Negli Stati Uniti c'è una nuova, presunta vittima delle sigarette elettroniche. Dopo la notizia del decesso di un soggetto di età compresa tra i 17 e i 38 anni in Illinois, ci sarebbe un secondo paziente morto per una grave malattia respiratoria probabilmente legata all’uso dell'e-cig. L'annuncio è stato dato dall’Oregon Health Authority che sul caso ha pubblicato un rapporto, nel quale è stato anche denunciato il crescente numero di patologie simili in tutto il Paese, come ha riportato la CNN. L’uomo, deceduto a luglio e sulla cinquantina, aveva di recente svapato prodotti contenenti cannabis. C'è chi a Washington ha cominciato a parlare di epidemia, ma non è ancora chiaro se vi siano connessioni tra i due casi e se davvero lo svapo abbia causato l'insorgere di queste problematiche, per cui il condizionale è d'obbligo. Tuttavia, numeri alla mano, secondo gli ultimi dati nazionali disponibili, dal 27 agosto si sono contati 215 possibili casi in 25 diversi Stati degli Usa, in aumento rispetto alla settimana precedente in cui si era parlato di 193 possibili casi.
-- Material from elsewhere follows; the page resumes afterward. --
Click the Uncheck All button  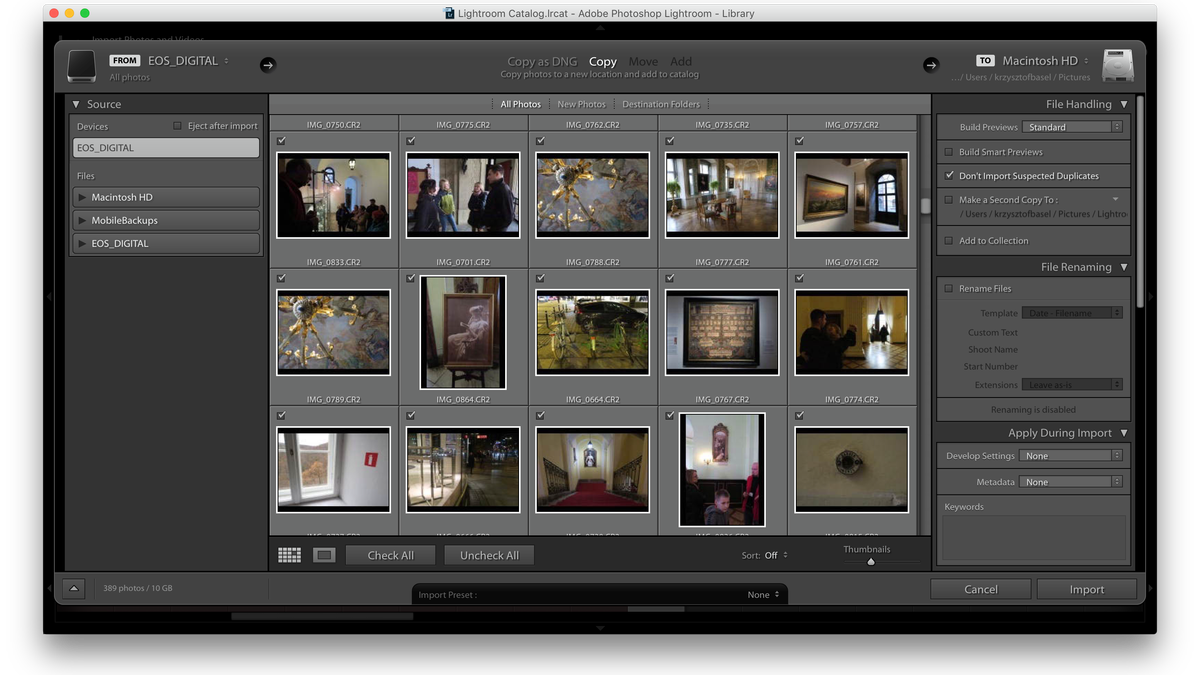(x=489, y=554)
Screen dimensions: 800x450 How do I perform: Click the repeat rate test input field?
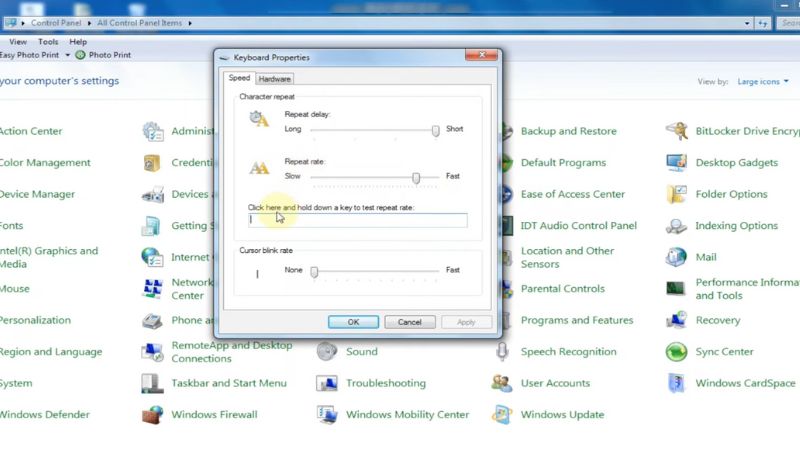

Le autorità a stelle e strisce stanno analizzando le possibili sostanze tossiche, ma l'elenco è lungo, ne sono circa 80. Al momento, però, non sembra esserci un prodotto coinvolto in tutti i casi, sebbene in molti di questi sia stato segnalato l’uso di THC (sostanza psicoattiva nella cannabis) e cannabinoidi. Un altro problema è rappresentato dalle miscele fai da te. I dispositivi sono, infatti, stati spesso caricati con olii alla marijuana, estratti o concentrati. Sarebbe proprio l’inalazione di queste gocce rilasciate mentre il liquido si raffredda a causare problemi respiratori e infiammazione polmonare, non il fumo elettronico vero e proprio. "Non conosciamo ancora le cause esatte di queste malattie – ha detto la dottoressa Ann Thomas dell'ente sanitario pubblico dell' Oregon -, se sono causate da agenti inquinanti, da ingredienti nel liquido o da qualcos'altro, come lo stesso dispositivo". I sintomi più comuni presentati dai pazienti presi in considerazione, nella maggior parte dei casi adolescenti e giovani adulti in salute, sono respiro corto e affannoso, insieme a vomito e febbre, ma anche dolore al petto e tosse, proprio come se si trattasse di una polmonite batterica. Molti di loro sono rimasti ricoverati per settimane in terapia intensiva dato che nei casi più gravi è necessario l'uso di ossigeno fino alla ventilazione meccanica per permettere la corretta respirazione.